[Target pointing data]

——

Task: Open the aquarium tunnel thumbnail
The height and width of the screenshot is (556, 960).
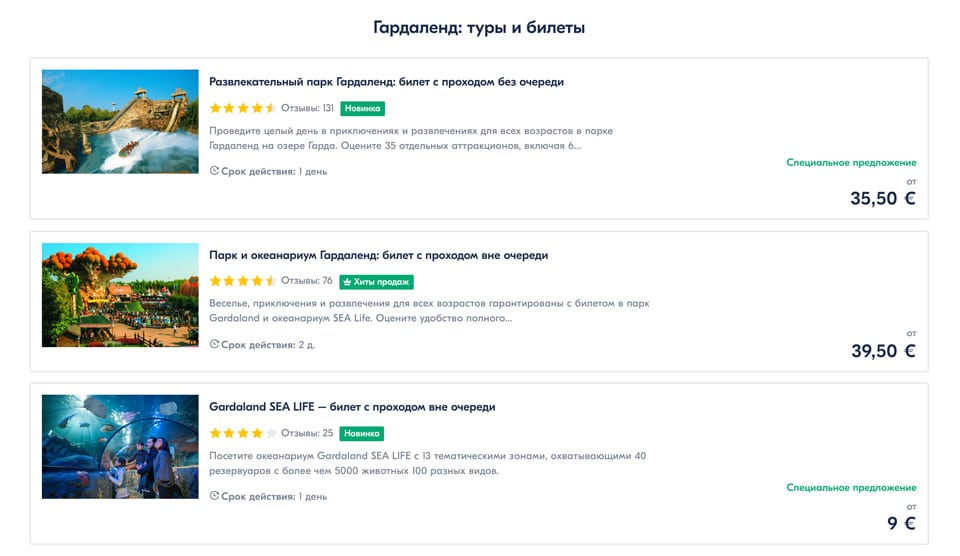Action: pyautogui.click(x=120, y=446)
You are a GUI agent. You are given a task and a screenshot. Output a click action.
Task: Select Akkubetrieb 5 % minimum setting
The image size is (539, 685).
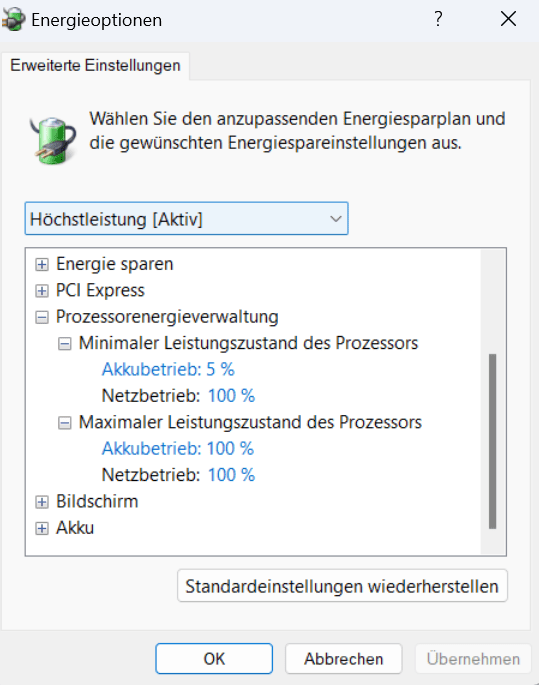click(168, 370)
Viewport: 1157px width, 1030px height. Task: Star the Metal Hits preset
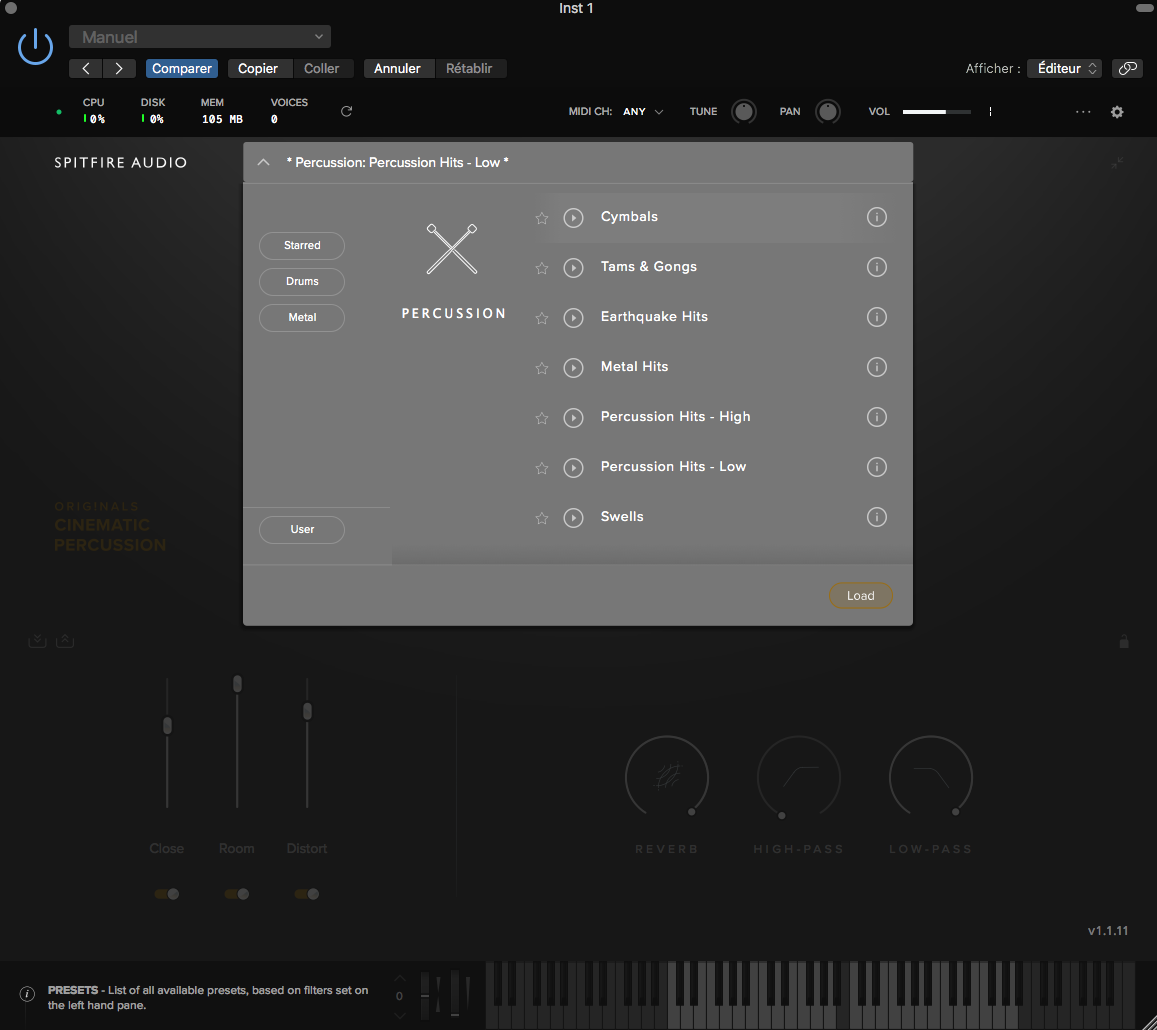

——

• **What you are asked to do**:
Please rewrite all of the records above, replacing "screenshot" with "screen capture" and keeping everything else unchanged. Omit the pictures from your answer.

• **Reply to the exercise**:
Task: Open the aquarium tunnel thumbnail
The height and width of the screen capture is (556, 960).
Action: pyautogui.click(x=120, y=446)
You are a GUI agent. You are given a task and a screen capture. Output a click action.
Task: Select Akkubetrieb 5 % minimum setting
The image size is (539, 685).
click(168, 370)
Viewport: 1157px width, 1030px height. Task: Star the Metal Hits preset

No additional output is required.